Création SCI

Bail commercial ou professionnel ?

Avant de présenter des exemples de baux locatifs, distinguons bail professionnel et bail commercial.

Liberté de choix du bail

Pour le locataire

Le choix entre bail professionnel et bail commercial n’est pas toujours possible pour le preneur, le bail professionnel s’imposant parfois à lui en fonction de la nature de son activité.

En particulier les professions libérales relèvent du régime du bail professionnel :
- architecte, géomètre, bureau d’étude,
- expert-comptable, d’assurance,
- société de conseil.

En ce qui concerne les associations, elles ne peuvent pas normalement exiger un bail leur permettant une protection juridique plus large que celle offerte par un contrat d’habitation. Cependant, les associations à but lucratif, et qui exerce donc principalement une activité professionnelle, peuvent signer un bail professionnel.

Comme une association, un auto-entrepreneur n’a pas l’obligation de s’immatriculer au registre du commerce et des sociétés, condition essentielle pour pouvoir bénéficier du renouvellement d’un bail commercial. L’auto-entrepreneur commerçant ne peut donc logiquement pas profiter des garanties apportées par le bail commercial.

Pour le propriétaire

Le bailleur, une société civile immobilière par exemple, peut toujours offrir un bail commercial plutôt qu’un bail professionnel. Ainsi, une SCI peut louer des bureaux sous la forme d’un bail 3/6/9.

Choix du bail professionnel

Ainsi, le cas le plus fréquent concerne les professions libérales, ces entrepreneurs pouvant louer leurs locaux sous la forme d’un bail professionnel ou, si le bailleur y consent, sous la forme d’un bail commercial.

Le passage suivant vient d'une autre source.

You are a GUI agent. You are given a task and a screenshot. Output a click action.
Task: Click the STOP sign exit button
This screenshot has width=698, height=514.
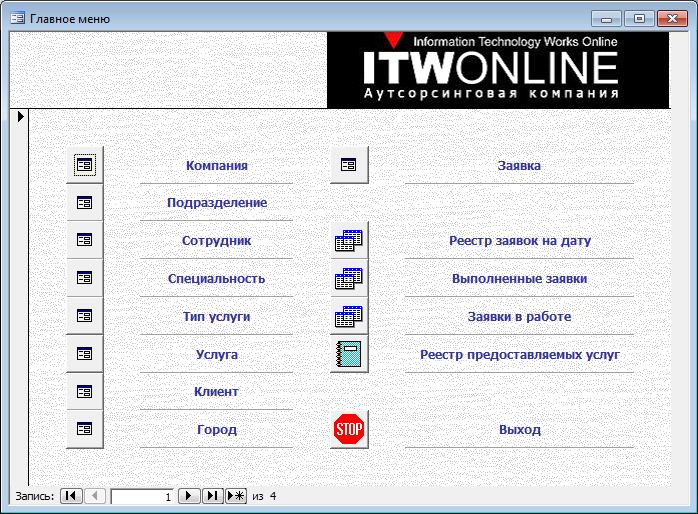coord(349,429)
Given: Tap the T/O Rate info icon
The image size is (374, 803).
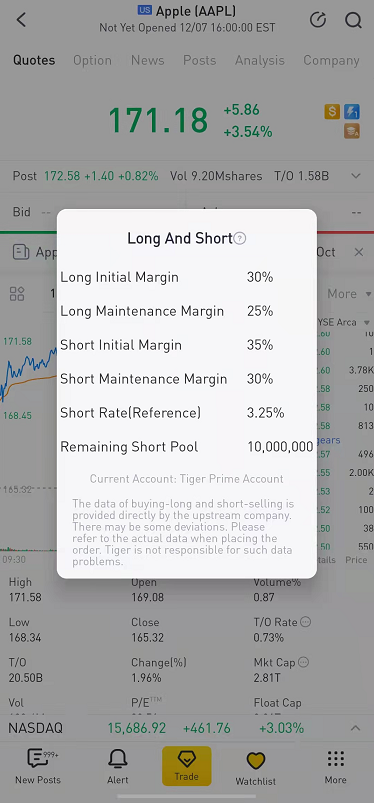Looking at the screenshot, I should point(305,622).
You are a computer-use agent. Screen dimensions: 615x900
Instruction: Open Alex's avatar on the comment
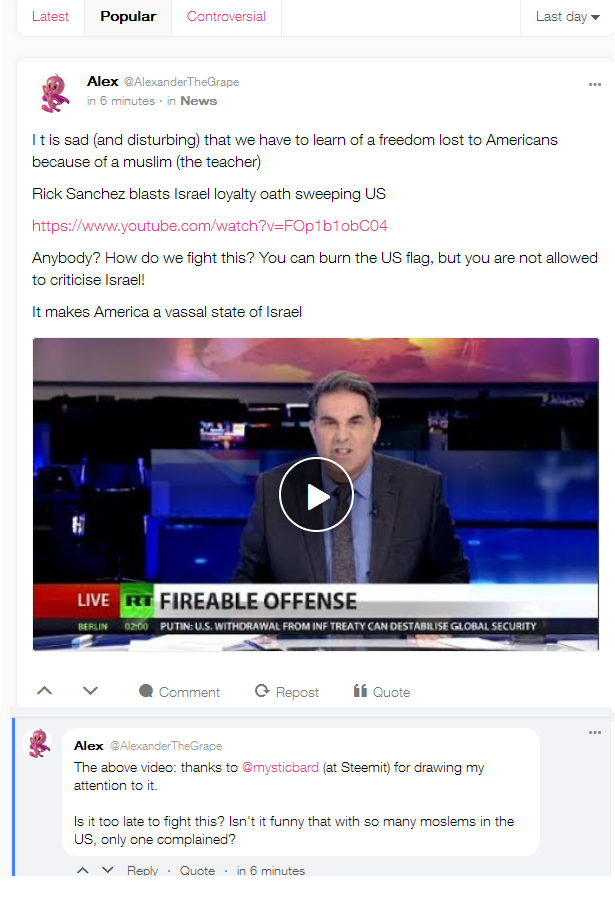coord(39,743)
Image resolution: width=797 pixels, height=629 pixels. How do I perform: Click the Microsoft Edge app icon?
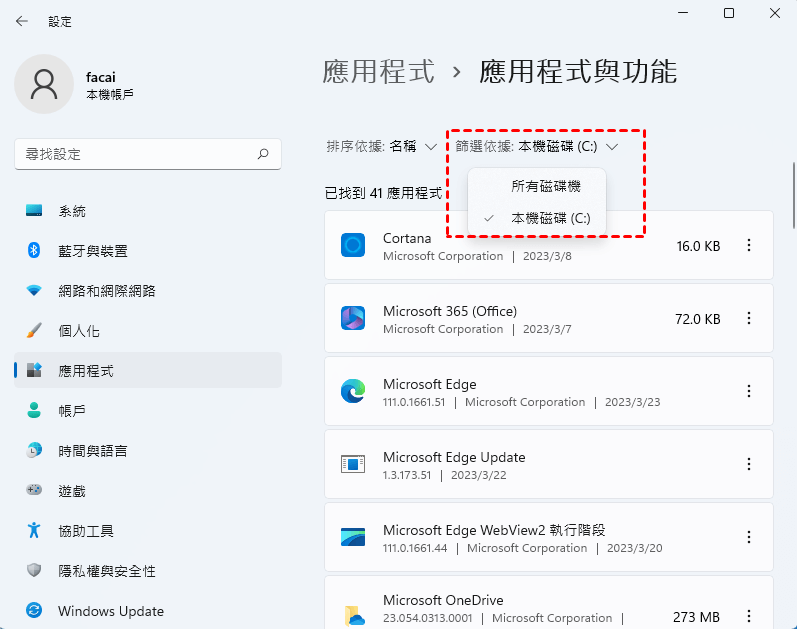[x=353, y=391]
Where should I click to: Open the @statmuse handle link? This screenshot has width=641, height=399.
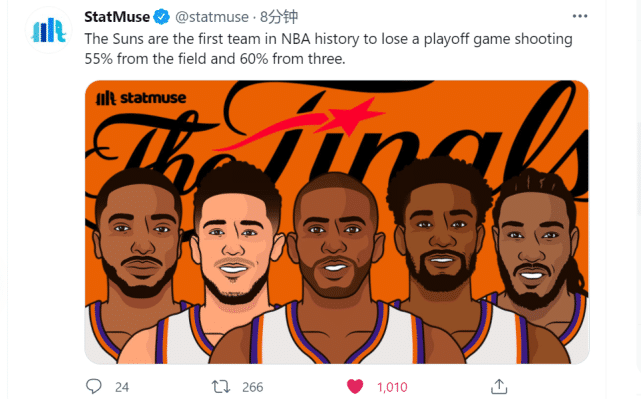[212, 17]
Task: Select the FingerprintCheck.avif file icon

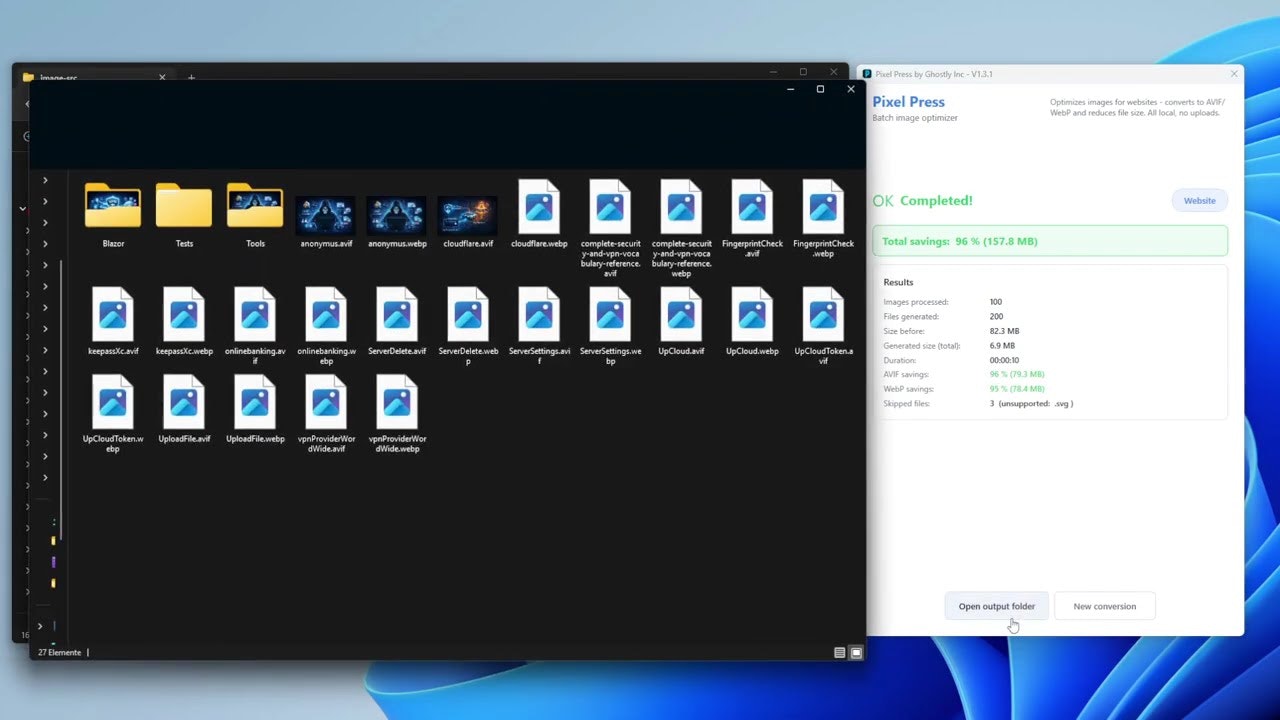Action: 752,207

Si l’on considère la position d’un bailleur, dans le but de conseiller un gérant de SCI, que choisir entre bail 3/6/9 et bail de 6 ans ?

La réponse tient aux caractéristiques respectives de ces baux.

Durée du bail

On l’a indiqué ci-dessus, le bail 3/6/9 a une durée de 9 ans (au minimum), tandis que la durée minimum d’un bail professionnel est de 6 ans.

De plus, les possibilité pour un bailleur de récupérer son bien au terme initial du bail sont beaucoup plus limitées dans le cadre d’un bail commercial, en raison justement du droit au bail dont bénéficie le locataire (droit d’exercer durablement son activité dans les lieux et de vendre ce droit à un repreneur ou son successeur).

Le bail commercial recherche donc une plus grande stabilité dans le temps des revenus, mais présente également le risque de ne pouvoir revoir le bail régulièrement, pour tenir compte de l’augmentation des loyers en particulier.

Congé du locataire

En matière de rupture du bail à l’initiative du locataire :
- Le bail 3-6-9 (d’où son nom !) exige d’attendre la fin d’une période triennale pour donner congé.
- Le bail professionnel peut être rompu dès lors que le locataire en informe son bailleur six mois à l’avance.

Ainsi, la conclusion précédente est confirmée : le bail professionnel, plus souple que le bail 3-6-9, entraîne une gestion potentiellement plus active de locaux à usage de bureaux, les locataires pouvant se succéder assez régulièrement, comme dans un immeuble d’habitation. Une entreprise (comme un foyer) étant destinée à évoluer, grandir évidemment, mais parfois aussi rencontrer des difficultés, les locaux professionnels deviennent rapidement ou bien trop petits ou bien trop chers. Évidemment, cette rotation d’un immeuble loué est positive en période d’augmentation des loyers, et négative durant les périodes d’instabilité économique.

Renouvellement du bail

Même conclusion en ce qui concerne le renouvellement du bail, celui-ci étant automatique dans le cadre d’un bail commercial, et tacite pour un bail professionnel, le propriétaire conservant alors la possibilité de récupérer son bien au terme des 6 années de location.